> **Material supplied**
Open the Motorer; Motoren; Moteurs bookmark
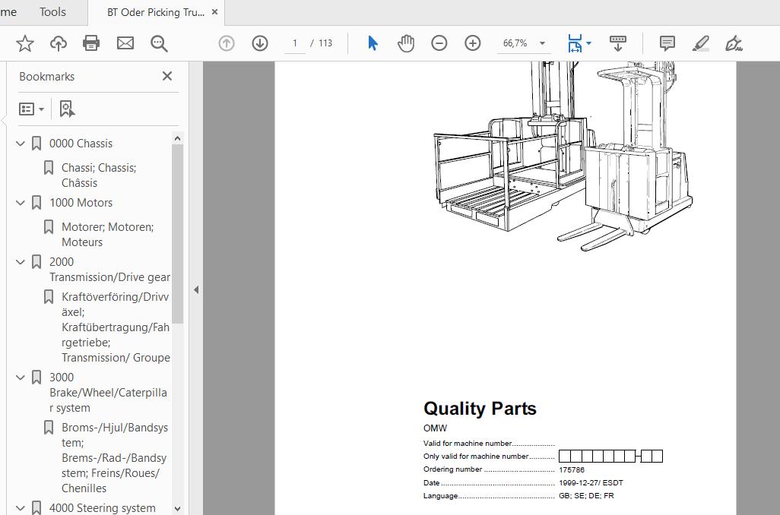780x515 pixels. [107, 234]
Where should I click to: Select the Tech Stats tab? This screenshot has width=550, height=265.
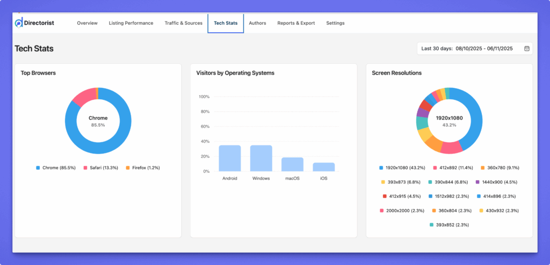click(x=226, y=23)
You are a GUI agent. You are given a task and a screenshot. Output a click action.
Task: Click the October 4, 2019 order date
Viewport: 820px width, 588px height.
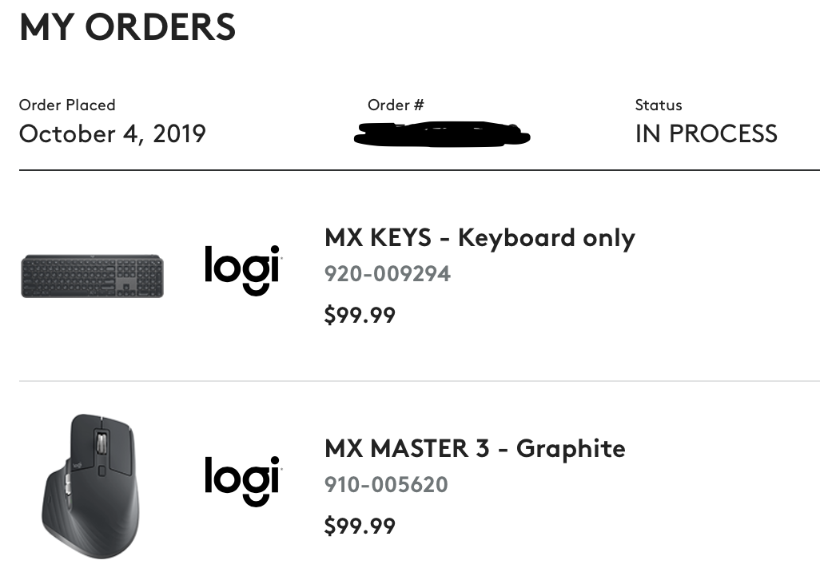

> **Exercise description**
Wherever an image appears, omit it; copy the rest of the records exactly.

> **Response for this exercise**
Open the Motorer; Motoren; Moteurs bookmark
780x515 pixels. [107, 234]
Where should I click to: Select the Tech Stats tab? This screenshot has width=550, height=265.
click(x=226, y=23)
You are a GUI agent. You are given a task and a screenshot. Output a click action.
Task: Click the October 4, 2019 order date
Viewport: 820px width, 588px height.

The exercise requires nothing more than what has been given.